┌─ Records for this exercise

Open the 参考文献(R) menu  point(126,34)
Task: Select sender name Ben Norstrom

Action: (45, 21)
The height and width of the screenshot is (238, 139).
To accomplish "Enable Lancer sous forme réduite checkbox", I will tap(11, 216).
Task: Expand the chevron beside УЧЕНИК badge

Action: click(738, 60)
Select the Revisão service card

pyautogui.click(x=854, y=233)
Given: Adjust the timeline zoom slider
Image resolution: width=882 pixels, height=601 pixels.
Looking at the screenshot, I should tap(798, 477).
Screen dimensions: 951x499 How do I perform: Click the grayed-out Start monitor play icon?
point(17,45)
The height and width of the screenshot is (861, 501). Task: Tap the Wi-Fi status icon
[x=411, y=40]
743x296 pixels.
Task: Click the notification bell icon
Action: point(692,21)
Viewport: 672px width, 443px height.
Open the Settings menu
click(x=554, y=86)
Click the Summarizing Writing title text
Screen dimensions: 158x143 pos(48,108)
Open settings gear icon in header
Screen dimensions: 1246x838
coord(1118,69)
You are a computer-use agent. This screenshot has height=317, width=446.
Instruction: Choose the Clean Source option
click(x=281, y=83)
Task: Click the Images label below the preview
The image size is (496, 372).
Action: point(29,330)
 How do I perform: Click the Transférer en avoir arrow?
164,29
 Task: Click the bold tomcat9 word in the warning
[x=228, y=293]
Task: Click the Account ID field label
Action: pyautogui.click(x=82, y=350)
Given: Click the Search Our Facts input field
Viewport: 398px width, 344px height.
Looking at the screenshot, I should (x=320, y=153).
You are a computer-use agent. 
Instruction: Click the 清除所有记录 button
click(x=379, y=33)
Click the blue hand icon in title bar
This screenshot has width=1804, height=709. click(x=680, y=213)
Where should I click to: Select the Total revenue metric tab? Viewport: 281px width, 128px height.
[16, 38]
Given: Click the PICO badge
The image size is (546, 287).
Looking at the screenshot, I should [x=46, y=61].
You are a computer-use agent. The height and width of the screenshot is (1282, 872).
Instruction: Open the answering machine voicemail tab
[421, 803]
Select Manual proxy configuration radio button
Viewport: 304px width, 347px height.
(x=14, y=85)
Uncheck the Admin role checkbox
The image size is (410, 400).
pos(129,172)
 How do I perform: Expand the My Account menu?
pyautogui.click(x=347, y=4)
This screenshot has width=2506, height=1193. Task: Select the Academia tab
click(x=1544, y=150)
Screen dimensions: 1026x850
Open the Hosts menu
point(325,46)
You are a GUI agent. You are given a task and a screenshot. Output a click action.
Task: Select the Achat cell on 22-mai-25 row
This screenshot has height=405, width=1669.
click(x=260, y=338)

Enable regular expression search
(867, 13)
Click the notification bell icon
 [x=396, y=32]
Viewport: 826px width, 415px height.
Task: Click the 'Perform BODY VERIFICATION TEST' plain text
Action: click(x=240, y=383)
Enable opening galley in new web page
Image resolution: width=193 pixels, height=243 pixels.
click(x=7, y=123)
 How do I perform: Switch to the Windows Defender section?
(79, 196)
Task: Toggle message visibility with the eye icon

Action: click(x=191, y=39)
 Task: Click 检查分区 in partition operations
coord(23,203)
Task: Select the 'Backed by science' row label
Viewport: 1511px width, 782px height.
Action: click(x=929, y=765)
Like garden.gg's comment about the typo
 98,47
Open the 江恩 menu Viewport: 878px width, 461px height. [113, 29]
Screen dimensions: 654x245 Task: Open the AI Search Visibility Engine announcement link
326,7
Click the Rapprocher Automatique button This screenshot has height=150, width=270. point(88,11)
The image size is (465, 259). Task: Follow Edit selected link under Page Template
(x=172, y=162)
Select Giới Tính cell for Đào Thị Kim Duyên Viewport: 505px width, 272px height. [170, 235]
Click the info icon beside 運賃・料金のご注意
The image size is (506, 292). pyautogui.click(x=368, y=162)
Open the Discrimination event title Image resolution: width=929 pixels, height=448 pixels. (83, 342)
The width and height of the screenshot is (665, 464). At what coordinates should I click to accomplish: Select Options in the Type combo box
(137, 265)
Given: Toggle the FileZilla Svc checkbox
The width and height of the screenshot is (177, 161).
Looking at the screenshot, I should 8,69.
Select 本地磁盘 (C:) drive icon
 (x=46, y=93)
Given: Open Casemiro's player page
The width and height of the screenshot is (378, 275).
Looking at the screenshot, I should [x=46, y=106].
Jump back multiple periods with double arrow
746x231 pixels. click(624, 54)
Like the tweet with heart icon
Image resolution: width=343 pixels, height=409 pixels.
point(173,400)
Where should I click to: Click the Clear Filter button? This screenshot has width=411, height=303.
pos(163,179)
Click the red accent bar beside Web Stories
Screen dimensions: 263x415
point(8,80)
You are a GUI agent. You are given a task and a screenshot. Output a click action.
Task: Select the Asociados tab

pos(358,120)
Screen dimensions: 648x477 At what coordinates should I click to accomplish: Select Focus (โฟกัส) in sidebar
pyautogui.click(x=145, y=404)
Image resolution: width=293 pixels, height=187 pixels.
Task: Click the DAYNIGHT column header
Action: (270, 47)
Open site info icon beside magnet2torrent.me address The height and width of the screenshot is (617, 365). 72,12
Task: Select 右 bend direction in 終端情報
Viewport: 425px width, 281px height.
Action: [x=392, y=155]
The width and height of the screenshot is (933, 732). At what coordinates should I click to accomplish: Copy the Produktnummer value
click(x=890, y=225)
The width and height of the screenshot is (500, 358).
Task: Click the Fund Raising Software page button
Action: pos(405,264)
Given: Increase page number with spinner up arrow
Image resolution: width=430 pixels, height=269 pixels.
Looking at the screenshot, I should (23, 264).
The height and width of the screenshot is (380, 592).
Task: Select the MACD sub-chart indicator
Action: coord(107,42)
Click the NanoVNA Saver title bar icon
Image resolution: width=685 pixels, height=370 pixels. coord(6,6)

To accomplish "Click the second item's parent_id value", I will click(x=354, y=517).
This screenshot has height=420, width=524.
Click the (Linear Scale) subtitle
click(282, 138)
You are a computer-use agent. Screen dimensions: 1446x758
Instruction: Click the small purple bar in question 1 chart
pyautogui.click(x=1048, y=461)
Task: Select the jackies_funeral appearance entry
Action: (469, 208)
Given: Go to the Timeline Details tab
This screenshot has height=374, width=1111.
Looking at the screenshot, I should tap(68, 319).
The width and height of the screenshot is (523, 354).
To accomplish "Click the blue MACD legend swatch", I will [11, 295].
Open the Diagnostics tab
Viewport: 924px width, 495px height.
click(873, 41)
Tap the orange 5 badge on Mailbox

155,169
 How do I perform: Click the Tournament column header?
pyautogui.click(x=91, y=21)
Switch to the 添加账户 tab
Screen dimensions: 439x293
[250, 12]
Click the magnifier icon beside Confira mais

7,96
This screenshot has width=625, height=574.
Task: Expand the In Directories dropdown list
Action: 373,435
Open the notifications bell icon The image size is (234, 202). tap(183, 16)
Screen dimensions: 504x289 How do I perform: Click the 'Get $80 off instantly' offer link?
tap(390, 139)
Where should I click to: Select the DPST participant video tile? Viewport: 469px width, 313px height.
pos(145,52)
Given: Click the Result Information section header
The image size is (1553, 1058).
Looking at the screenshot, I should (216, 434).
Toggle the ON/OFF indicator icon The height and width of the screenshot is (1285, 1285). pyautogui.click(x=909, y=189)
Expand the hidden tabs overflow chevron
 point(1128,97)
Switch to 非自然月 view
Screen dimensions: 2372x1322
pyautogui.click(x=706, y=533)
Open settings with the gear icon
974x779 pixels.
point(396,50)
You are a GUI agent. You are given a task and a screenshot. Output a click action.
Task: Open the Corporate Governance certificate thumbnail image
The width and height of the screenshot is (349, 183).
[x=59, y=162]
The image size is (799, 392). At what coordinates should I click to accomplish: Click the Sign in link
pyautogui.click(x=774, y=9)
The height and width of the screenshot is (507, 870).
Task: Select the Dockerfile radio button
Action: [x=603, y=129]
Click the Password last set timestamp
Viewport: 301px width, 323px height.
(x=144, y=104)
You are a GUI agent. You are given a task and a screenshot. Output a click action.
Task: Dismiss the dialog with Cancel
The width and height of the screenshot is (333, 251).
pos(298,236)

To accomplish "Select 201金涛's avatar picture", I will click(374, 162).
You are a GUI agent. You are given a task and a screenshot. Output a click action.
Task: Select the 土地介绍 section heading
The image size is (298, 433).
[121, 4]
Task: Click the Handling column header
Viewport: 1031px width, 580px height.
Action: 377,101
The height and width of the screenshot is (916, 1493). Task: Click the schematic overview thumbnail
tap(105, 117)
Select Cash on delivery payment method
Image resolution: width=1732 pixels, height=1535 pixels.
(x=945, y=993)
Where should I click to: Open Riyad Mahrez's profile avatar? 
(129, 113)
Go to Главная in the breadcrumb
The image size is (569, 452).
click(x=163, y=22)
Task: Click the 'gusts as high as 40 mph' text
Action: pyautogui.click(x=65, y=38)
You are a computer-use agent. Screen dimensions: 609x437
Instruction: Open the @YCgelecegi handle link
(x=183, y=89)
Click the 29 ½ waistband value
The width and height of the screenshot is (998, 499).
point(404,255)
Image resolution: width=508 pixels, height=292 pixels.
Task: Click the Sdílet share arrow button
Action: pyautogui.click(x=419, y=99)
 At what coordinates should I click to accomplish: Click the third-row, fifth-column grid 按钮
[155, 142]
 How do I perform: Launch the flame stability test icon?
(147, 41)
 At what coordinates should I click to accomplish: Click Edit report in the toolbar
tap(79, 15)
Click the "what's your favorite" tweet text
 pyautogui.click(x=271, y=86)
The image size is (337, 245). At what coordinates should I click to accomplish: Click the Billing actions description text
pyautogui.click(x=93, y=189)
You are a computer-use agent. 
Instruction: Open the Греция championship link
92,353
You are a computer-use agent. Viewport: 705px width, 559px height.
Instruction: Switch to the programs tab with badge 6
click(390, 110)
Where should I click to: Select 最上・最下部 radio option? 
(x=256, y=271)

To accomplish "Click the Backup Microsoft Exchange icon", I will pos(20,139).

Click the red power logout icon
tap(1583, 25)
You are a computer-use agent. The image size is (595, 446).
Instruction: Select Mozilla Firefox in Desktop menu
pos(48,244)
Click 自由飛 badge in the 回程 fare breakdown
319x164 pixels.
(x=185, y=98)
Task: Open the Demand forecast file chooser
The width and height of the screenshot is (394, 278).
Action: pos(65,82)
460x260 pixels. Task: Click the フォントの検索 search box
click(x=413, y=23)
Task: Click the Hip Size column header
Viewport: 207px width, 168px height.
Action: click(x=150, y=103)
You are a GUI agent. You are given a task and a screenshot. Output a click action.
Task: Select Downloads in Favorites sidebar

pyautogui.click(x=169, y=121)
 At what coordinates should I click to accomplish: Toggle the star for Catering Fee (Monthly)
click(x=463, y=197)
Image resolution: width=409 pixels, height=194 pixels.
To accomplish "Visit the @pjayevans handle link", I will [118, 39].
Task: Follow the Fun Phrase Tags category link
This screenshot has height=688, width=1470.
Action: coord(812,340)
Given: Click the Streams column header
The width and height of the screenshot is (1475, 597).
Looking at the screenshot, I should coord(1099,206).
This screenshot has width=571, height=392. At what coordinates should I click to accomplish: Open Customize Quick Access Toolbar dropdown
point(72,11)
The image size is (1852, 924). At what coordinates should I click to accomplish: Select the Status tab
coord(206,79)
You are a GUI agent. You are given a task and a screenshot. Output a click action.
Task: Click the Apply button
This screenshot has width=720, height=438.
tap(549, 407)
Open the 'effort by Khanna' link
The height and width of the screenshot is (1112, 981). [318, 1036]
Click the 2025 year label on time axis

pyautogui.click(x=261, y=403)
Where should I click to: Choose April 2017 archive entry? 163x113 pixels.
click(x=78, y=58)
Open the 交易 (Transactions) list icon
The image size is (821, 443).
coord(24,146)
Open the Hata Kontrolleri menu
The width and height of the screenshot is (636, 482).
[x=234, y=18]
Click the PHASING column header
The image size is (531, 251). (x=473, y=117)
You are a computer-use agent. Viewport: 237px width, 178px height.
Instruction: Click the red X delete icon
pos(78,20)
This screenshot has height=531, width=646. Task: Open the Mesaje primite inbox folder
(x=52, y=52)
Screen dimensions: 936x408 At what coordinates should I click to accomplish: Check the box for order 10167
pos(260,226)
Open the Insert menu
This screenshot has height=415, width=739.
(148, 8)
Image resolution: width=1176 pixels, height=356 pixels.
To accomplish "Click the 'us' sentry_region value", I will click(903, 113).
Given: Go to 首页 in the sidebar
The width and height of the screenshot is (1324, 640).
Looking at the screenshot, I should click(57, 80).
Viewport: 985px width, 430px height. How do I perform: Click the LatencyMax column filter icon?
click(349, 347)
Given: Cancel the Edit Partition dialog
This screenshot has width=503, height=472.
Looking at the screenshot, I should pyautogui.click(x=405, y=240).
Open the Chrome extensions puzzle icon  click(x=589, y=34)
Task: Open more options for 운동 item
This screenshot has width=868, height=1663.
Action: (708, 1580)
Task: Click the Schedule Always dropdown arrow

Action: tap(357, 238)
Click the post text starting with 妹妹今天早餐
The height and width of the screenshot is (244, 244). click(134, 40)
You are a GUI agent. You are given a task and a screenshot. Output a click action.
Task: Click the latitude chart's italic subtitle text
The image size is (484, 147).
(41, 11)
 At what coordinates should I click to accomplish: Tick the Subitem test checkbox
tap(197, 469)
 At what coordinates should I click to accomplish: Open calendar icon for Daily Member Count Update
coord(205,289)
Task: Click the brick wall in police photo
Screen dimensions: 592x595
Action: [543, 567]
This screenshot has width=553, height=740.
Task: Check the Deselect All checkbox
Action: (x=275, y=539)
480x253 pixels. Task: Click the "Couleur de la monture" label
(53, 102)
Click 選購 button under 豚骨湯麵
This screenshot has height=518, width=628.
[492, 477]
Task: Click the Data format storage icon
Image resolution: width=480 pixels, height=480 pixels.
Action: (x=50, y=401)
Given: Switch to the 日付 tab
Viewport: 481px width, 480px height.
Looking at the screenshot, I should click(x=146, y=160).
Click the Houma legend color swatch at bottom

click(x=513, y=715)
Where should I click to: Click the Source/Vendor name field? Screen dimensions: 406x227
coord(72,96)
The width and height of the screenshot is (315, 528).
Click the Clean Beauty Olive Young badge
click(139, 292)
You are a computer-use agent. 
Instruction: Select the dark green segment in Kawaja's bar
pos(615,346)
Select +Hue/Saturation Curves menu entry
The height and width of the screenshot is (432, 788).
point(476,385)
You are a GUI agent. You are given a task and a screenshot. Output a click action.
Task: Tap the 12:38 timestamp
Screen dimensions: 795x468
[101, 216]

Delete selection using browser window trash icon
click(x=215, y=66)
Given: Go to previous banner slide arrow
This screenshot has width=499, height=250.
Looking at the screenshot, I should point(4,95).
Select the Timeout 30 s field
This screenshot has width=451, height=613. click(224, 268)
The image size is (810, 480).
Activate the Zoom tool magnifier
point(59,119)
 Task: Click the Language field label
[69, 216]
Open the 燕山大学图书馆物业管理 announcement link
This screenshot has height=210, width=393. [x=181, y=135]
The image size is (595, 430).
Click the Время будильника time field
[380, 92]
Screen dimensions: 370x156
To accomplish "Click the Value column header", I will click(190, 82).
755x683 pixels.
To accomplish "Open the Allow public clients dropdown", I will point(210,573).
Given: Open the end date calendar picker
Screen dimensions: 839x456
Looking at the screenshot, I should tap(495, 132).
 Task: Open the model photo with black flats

└─

Exercise brief:
Which of the lines above mention the word "photo"? Pull those lines out.

Answer to this task:
Task: Click the brick wall in police photo
 Task: Open the model photo with black flats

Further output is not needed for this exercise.